Businesses and organizations of all sizes need consistent, predictable, scalable, self-contained platforms for server solutions. Windows wins. Linux doesn't lose, because it can continue the legacy of another nonplatform, namely Unix, that needs to be refreshed and extended.
The practical need to keep Unix around isn't rooted in nostalgia or misguided conviction. There may be times when you're convinced that the solution you need doesn't exist as a whole. The total solutions that exist might be too confining or expensive, or -- as is sometimes the showstopper for me -- simply closed. Open source Unix, in which category I place Linux, BSD, and Darwin (the OS layer of Apple's OS X), is a 500,000-piece bag of Legos that comes with some drawings and a few models you can use, build on, or tap into as references for your own creations. On paper, an OS is an ideal place to start building, because you get to choose everything that sits above it and presumably you know just what belongs in each of those gaps between your hardware and your application. You see, while developers can write to an operating system's default API, they'll spend most of their time encapsulating and abstracting low-level system calls to create what is, in effect, an application platform.
No one is so foolish as to make what can be acquired cheaply or free; it's wiser to pick one from among hundreds of platforms and modules that fill in the holes between open source Unix and your applications.

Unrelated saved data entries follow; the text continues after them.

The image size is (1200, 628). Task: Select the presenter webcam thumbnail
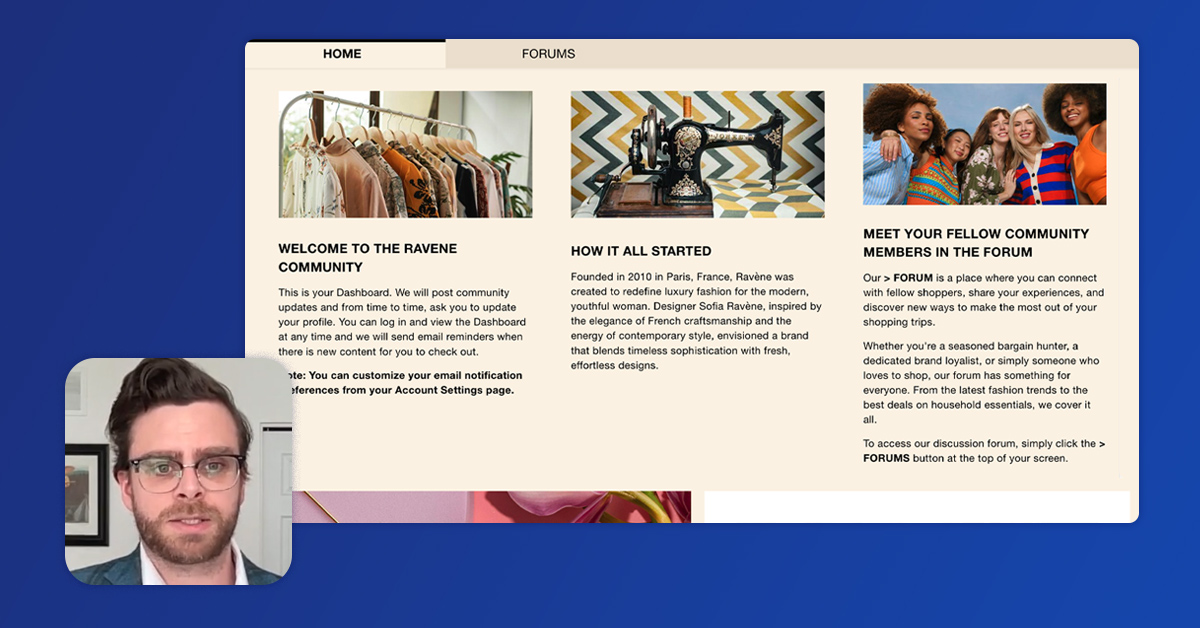(x=178, y=471)
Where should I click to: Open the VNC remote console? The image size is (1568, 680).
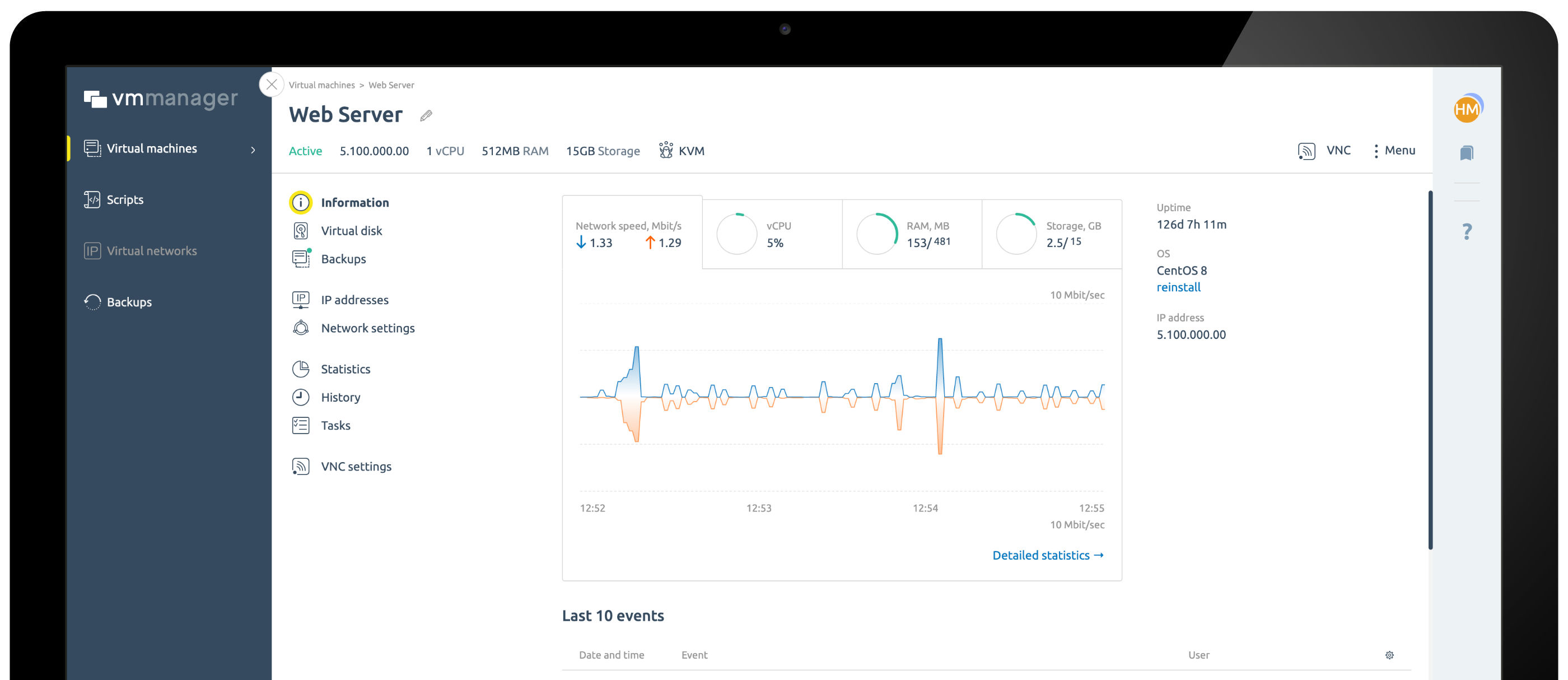tap(1324, 151)
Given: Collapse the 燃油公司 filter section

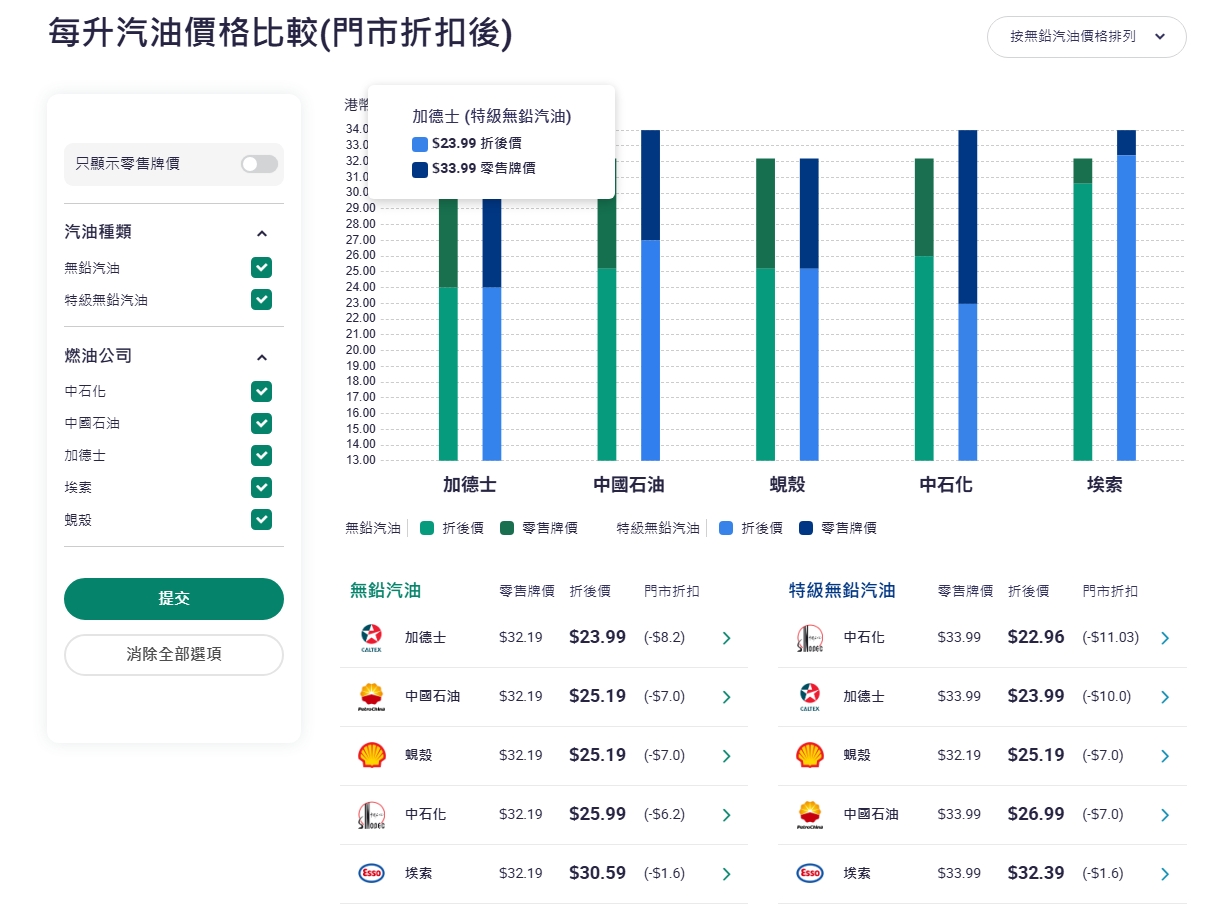Looking at the screenshot, I should coord(262,357).
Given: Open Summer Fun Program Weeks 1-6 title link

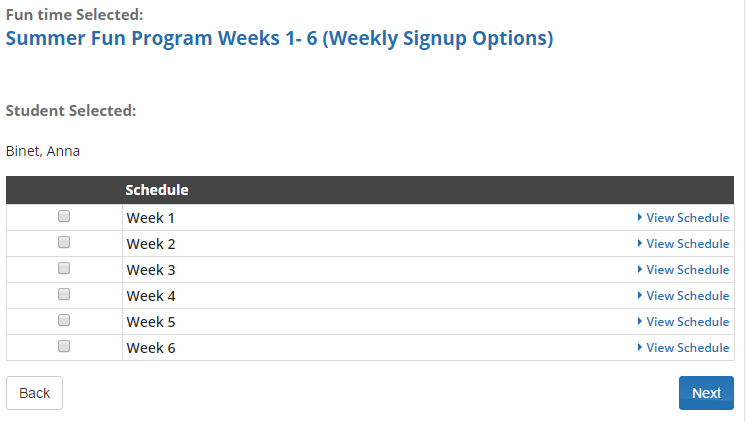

In contrast, Windows fills in all the blocks between the hardware and your apps. It does it in ways that you can't alter, but which you can use in different ways. You can code with the tools of your choice and in the programming language of your choice, and unless you stray too far from the rule book, everything you create will interoperate with everything others write for Windows. An operating system is a rack into which device drivers and APIs are inserted. A platform is a rack into which applications are inserted.
Linux and Windows don't compete. Sun Microsystems (Profile, Products, Articles) sees this as an opportunity and has struggled mightily to position the combination of Solaris and Java as a platform. It almost makes it. I'd choose J2EE and Solaris over Linux for nonuser-facing server applications in shops that have expert administrators. But, similar to Linux and other flavors of Unix, Solaris is a nonstarter on clients, and that's enough to hurt its capability of competing with Windows. There is only one platform that can stand toe-to-toe with Windows, and that's the combination of OS X and Java.
Stay tuned; I'll tell you all about it.
Linux isn't really about killing Windows off.. whoever thought that the primary idea behind Linux when it was created was to make MS go bankrupt and for no one in the world to ever use Windows is a bit dilusional. Linux is an alternative. It's a choice. The same thing could be said in reverse: Windows Can't Kill Linux.
There's too many people who are interested with tinkering.. with having something being totally customizable if they take their time. With being free and able to run their computer the way they want. Is this the majority of people? Not even close! But it's enough that Linux will sustain itself in spite of any FUD MS and crew would throw at it.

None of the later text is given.